Шрифт:
Интервал:
Закладка:
– Что-что ты сделала? – Я вовсе не стремилась, чтобы это прозвучало зло. Но это выходит именно так: резко и отрывисто.
Верити поворачивается, смотрит на меня и опускает голову.
– Я не хотела тебе говорить, но просто не могла не сказать.
– Я рада за тебя. – Это получается хрипло, как шепот, и я не уверена, что говорю всерьез. Я хочу перемотать время назад на несколько ударов сердца, туда, где она была просто расстроенной, а я собиралась подбодрить ее блестящими нарядами и коктейлями.

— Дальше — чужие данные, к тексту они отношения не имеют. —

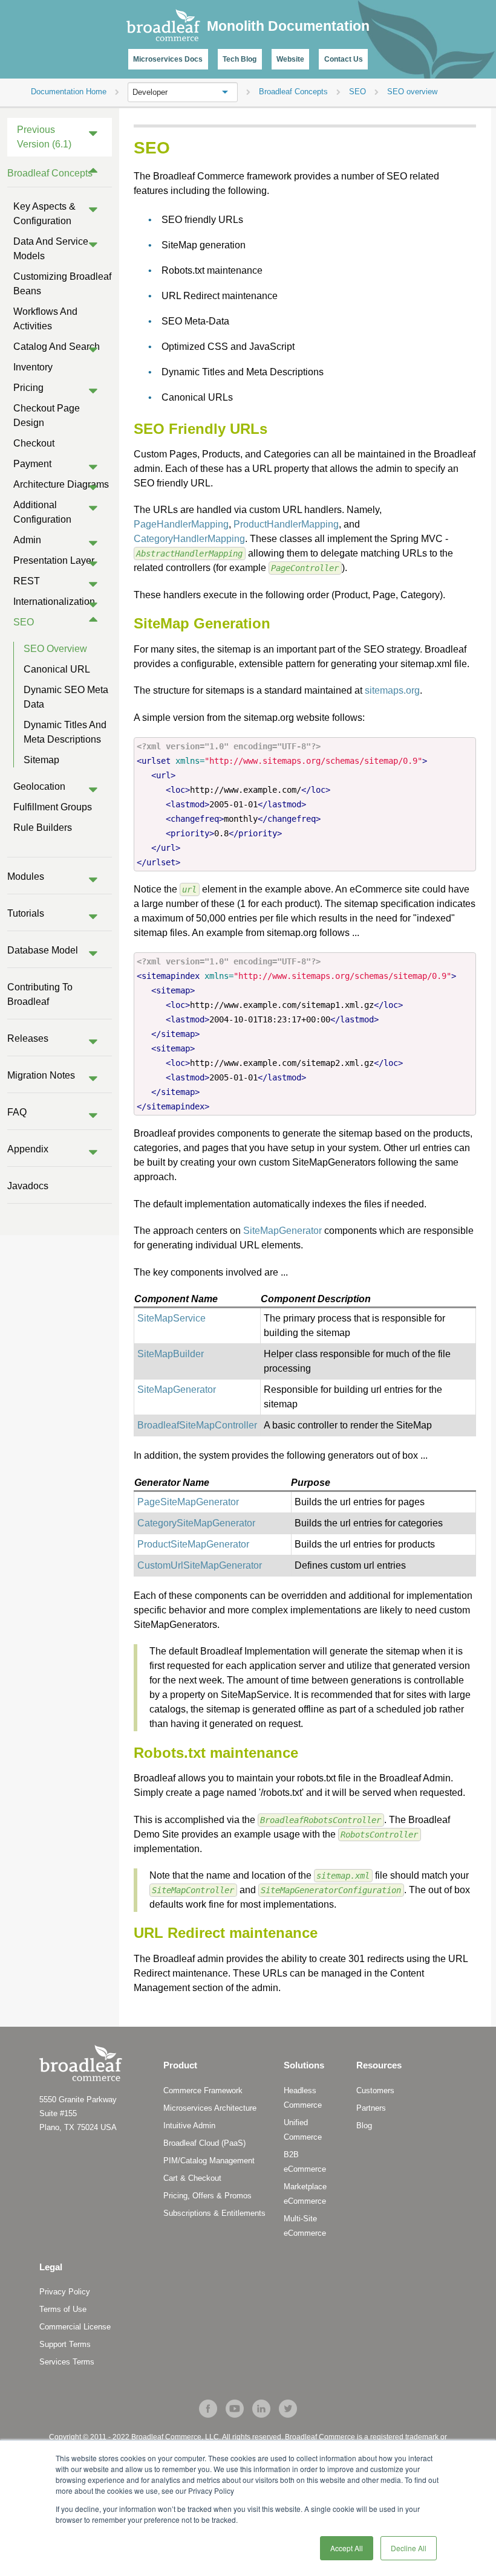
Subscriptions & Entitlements (214, 2213)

– Кэйтлин, пожалуйста, выслушай меня.
Я комкаю одеяло под собой, крепко вцепившись в него руками. И вспоминаю, как Стью смотрел на меня с лестничной площадки, а я чувствовала срочную необходимость привязать себя к дверной ручке, сделать что угодно, лишь бы не кинуться вслед за ним с криком: «Я передумала и тоже иду в паб!»
– Прости, ладно? – продолжает Верити. – Но это все было неправильно, мы жили неправильно. Моя измена – не причина, она просто стала знаком, который нужен был нам обоим, чтобы все закончилось.
Я могла бы сделать так много глупостей за прошедший год – в гневе, в боли; но не сделала. Я сдержалась. Теперь же меня переполняют эмоции, и воспоминания словно захватывают мой рот и заставляют говорить. Как призраки, перехватившие контроль над моим телом.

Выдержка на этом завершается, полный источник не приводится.